> Text under study
========

Ordinary householders turned off the power last week and saved the country from cuts on the coldest day of the year so far. But there's no recognition or reward for that
When householders and businesses pulled the country back from the brink of painful power cuts on the coldest day of the year, there was no reward for the sacrifices they made in turning off their heat pumps and lights.
Consumers saved the day and switched off about 260 megawatts of power last Friday when Transpower revealed the country faced a potential electricity shortfall due to the unseasonal cold snap, low wind generation and planned outages of several power stations.
They were the "real unsung heroes", says SolarZero chief executive Matt Ward. In another country they would have been paid for reducing their own power but New Zealand does not have the regulations or mechanisms for incentives, he says.
"That's one of the things we're advocating for; is the market mechanisms and the regulations to be put in place," he says.
Such systems are widely used around the world, including in the UK during the energy crisis caused by the Ukraine war, when a demand response system was set up so that consumers were paid if they turned off their heat pumps, he says.
Ward's SolarZero and its customers helped "keep the lights on" in New Zealand on Friday by providing 30MW of energy into the grid, equivalent to 100,000 hot water systems.

========

> Extracted records

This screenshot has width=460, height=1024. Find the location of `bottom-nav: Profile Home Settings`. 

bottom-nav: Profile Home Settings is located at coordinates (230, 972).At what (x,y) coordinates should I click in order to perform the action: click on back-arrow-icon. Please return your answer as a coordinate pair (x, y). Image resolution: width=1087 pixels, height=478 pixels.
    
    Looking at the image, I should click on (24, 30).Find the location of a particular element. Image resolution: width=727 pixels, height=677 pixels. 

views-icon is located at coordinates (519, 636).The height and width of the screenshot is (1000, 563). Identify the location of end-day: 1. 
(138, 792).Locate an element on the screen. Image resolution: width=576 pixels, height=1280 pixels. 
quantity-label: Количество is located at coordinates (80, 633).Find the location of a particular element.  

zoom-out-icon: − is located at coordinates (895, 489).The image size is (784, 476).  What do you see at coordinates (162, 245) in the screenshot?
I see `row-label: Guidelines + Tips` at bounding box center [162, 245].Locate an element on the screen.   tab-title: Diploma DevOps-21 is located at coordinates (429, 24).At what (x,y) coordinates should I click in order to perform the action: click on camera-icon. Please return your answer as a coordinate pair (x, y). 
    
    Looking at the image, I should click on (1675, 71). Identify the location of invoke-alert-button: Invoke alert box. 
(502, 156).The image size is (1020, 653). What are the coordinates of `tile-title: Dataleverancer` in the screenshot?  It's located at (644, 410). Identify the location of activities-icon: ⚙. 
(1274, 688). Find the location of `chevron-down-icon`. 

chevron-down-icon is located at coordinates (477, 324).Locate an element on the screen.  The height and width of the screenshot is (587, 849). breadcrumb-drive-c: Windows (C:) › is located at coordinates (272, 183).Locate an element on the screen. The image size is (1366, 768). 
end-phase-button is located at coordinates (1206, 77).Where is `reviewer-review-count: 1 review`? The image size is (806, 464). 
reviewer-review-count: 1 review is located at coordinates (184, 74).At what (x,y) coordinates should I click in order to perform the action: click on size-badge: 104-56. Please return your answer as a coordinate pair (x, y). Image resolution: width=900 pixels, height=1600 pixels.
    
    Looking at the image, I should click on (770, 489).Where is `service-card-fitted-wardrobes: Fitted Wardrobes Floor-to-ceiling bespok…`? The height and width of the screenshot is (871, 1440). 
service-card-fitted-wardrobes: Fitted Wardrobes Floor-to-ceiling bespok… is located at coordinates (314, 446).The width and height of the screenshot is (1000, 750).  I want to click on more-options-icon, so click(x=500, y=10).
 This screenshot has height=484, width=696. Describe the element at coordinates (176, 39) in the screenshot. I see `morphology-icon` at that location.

========

> Problems to solve
1. Translate this sentence from the article on New Zealand householders cutting their power use into Spanish: "Consumers saved the day and switched off about 260 megawatts of power last Friday when Transpower revealed the country faced a potential electricity shortfall due to the unseasonal cold snap, low wind generation and planned outages of several power stations."
2. Pick up the article on New Zealand householders cutting their power use right after its last sentence and keep writing it.

> Answers to the tasks
1. Los consumidores salvaron la situación y apagaron unos 260 megavatios de electricidad el viernes pasado, cuando Transpower reveló que el país se enfrentaba a un posible déficit de electricidad debido a la ola de frío impropia de la estación, la escasa generación eólica y los cortes programados de varias centrales eléctricas.

2.
He explains to The Detail how the company's 'virtual power plant' worked on the day, by exporting energy into the national grid from its network of 15,000 residential customers whose homes are powered by solar panels and batteries. They continued to keep their heaters and lights on while feeding their extra power into the grid.
He says it is an example of the new technology that could do more towards a resilient power supply, but it needs the right support from updated market mechanisms.
As the country transitions away from fossil fuels towards 100 percent renewable electricity, Ward says much of the focus has been on building generation. But the biggest challenge for New Zealand is the transmission and distribution of electricity.
"You can't just build your way out of it, you can't have so much resilience in the system because ultimately the consumers will pay for it and they can't afford to pay for it.
"Energy is not like transport," says Ward. "If you think about transport, we all get up in the morning and we all drive between seven and nine, and then four to six. So we have to build an extra lane here or there (to cope).
"But energy's not like that because we can generate the electricity at one in the morning and we can store it in the battery for the peak times so you don't even need to worry about your peak usage."
Ward describes how more active participation of electricity users in the market will turn consumers into 'prosumers'.
"The energy transition is all about involving the consumers," he says.
Electricity industry expert Greg Sise of Energy Link says progress on enabling greater consumer participation and 'demand side flexibility' (DSF) has to be ramped up.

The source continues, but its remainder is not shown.